Saturday, October 17, 2015

Ben Carson: lunatic or moron?

Can we vote both?

Not only does he hold unorthodox views about the Law of Conservation of Angular Momentum -- I kid you not -- he appears to disbelieve in what philosophers call the arrow of time: Does time flow in one direction and, if so, why?

Now that Carson seems to be firming up his status as a Republican leader, reporters are examining his entrails and they're finding some weird stuff.

Not his young earth creationism. Plenty of other GOP presidential candidates, like Jindal, share that; although few would essay a 45-minute lecture on the topic the way he did.

That is where he reveals his odd views on angular momentum, not usually a topic that people even have opinions about.

Now The Progressive delves into a written statement Carson made claiming that American children in the 1830s were better educated than today. The Washington Post reprints the article, which explains how Carson cited six questions from a 6th-grade test of that era and wondered how many students today could get them correct.

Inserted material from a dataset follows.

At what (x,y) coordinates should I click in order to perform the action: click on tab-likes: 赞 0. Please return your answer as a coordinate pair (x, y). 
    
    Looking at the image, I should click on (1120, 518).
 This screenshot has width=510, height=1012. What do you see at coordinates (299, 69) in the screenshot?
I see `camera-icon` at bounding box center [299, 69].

Never mind that it wasn't a 6th-grade test and that whatever it was, reporter Jud Lounsbury determined that most children failed it. But get a gander at one of the questions:

Name events connected with the following dates: 1607, 1620, 1800, 1849, and 1865.

Is this like one of those annoying Facebook posts that asks you how many triangles you see?

It is!

Reader timsn274 asked:

"Did anyone else notice that Dr. Carson claims that the test is from the 1830's, yet contains questions about historical events in 1849 and 1865?"
 
 Hmmmm.
 
Well, as Lounsbury reports, not only did Ben Carson, a man with an overweening vanity about his intelligence, not notice it, the Internet screed where Carson picked it up has been making the rounds on rightwing sites for over 15 years, and it appears that none of them noticed it either.